I started to be able to sit up by myself for a few seconds so they felt hopeful. The doctor explained that 1/3rd will stay where they are, 1/3rd will have paralysis, 1/3rd will recover fully. He said by what he saw, he felt I was already out of the first percentage and only time would tell where I would be. They then began to give me physical and occupational therapy daily. I was sent to Health South Rehabilitation Center for seven days where I learned to walk again, and how to cook, clean, do dishes, all kinds of things you would think a 40-year-old woman could do. I thought at first this is silly I know how to do this, and as soon as they said go ahead and try, I found that I could not, either my balance was off or I tired very quickly. Once out of inpatient rehabilitation, I spent a month in outpatient therapies.

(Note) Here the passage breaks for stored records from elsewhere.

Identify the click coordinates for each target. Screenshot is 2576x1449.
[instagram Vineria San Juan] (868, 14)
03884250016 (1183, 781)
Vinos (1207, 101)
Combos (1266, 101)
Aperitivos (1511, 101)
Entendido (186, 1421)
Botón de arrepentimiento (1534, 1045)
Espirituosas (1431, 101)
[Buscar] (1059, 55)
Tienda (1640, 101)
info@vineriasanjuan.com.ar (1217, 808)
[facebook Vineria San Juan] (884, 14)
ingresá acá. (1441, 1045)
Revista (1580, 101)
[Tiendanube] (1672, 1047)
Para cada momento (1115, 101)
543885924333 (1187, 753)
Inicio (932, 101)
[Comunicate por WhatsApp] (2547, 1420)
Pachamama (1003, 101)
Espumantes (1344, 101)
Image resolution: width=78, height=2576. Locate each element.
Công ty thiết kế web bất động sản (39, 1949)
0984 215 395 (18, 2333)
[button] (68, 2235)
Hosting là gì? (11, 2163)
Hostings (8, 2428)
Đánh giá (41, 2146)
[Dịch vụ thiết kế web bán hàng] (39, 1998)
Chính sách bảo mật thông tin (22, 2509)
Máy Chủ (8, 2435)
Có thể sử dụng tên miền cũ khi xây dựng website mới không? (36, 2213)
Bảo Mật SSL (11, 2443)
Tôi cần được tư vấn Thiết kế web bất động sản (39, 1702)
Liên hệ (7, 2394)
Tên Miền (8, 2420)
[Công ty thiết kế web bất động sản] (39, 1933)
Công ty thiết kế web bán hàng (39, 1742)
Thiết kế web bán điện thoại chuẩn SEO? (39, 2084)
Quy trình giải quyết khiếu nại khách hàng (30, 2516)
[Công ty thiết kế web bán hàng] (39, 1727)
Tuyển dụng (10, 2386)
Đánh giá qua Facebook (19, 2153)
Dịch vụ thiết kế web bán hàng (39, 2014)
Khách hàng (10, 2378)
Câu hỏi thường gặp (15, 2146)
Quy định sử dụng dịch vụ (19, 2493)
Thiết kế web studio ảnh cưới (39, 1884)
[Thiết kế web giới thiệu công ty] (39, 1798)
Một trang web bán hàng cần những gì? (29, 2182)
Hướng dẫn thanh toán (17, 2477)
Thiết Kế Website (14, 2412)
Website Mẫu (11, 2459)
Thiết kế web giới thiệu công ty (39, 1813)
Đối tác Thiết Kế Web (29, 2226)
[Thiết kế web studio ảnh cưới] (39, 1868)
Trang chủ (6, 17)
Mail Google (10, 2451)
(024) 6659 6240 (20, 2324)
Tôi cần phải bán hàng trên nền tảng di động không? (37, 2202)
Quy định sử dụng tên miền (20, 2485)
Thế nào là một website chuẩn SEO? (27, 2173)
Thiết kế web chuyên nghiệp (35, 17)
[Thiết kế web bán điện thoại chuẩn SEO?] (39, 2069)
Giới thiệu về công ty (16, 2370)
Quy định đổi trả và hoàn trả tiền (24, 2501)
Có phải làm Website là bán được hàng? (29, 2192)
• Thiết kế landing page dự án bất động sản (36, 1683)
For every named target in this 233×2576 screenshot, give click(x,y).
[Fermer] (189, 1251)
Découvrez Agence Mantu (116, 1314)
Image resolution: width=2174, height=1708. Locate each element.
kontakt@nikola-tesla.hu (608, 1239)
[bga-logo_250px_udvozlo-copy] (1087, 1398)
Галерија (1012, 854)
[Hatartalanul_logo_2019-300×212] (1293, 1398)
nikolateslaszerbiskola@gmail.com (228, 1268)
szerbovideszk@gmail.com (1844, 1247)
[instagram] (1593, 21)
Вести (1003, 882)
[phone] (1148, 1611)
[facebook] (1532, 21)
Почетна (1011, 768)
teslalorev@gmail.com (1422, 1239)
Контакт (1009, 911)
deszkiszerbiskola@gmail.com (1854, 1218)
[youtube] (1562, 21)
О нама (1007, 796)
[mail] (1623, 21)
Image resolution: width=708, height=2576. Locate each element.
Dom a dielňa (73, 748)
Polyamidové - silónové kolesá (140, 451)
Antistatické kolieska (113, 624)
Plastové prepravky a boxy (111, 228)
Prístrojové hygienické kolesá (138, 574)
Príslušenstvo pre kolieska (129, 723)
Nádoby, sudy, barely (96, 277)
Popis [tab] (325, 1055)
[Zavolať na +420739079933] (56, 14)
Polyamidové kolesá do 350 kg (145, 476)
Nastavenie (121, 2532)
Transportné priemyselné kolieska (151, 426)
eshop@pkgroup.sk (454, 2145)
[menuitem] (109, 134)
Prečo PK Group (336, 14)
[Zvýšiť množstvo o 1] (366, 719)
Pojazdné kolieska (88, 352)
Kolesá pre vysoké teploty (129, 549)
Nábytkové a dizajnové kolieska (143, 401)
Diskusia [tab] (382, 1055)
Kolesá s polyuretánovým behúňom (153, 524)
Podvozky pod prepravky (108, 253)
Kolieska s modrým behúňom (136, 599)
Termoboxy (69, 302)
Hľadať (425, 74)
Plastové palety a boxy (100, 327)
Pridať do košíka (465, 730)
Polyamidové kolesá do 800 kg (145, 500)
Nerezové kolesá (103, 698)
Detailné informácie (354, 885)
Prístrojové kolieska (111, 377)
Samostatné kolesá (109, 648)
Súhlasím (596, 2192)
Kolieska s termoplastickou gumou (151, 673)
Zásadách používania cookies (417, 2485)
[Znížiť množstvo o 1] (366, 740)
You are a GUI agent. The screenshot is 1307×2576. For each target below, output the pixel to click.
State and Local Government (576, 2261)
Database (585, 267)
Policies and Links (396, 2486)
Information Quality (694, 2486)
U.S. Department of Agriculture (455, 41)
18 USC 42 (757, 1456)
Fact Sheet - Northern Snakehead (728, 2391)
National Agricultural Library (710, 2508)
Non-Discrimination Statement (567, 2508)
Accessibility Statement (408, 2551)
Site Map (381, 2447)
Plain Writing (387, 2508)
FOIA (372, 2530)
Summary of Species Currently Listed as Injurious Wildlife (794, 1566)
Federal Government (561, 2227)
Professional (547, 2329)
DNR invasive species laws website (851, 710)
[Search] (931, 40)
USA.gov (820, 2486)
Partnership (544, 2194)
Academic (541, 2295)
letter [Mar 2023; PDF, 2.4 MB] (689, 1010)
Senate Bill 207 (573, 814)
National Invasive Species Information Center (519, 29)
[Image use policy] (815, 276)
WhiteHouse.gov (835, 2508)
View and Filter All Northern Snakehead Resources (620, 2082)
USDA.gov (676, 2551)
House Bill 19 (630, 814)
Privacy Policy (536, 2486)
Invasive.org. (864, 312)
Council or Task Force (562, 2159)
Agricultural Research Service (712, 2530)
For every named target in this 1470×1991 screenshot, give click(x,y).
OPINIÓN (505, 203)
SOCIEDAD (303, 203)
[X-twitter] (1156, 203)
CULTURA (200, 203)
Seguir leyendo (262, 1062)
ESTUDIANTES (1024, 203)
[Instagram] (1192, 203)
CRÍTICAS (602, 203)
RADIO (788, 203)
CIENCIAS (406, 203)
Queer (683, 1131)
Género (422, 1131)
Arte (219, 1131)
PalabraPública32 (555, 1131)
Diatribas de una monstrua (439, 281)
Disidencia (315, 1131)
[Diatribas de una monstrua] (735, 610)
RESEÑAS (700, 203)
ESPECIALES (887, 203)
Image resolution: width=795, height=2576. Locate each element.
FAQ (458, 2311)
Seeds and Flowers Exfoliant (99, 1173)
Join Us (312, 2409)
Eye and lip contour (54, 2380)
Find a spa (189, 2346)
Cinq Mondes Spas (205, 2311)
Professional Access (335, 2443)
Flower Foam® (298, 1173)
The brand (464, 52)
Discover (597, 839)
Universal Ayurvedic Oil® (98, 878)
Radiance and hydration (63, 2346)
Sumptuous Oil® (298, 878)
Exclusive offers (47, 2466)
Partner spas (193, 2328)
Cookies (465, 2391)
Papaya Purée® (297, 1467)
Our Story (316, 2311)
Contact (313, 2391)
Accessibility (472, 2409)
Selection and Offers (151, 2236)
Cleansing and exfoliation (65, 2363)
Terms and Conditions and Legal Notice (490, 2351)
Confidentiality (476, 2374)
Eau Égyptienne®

I remember the day I came home, I got online and started looking up what Transverse Myelitis really was. It scared me and at that time found SRNA and remember Debbie telling me her story and she gave me hope. She put me in contact with Barbara who lived near me and wanted to start a support group. Barbara and I hit it off great. She is my role model and has given me so much inspiration to never give up no matter what you are told. She has battled pain issues and still keeps going. She tries her very best to keep my depression down, something I struggle with because I have yet to get to a full recovery after eight years. I am very grateful that I found her and my friends at the Transverse Myelitis Association to help me.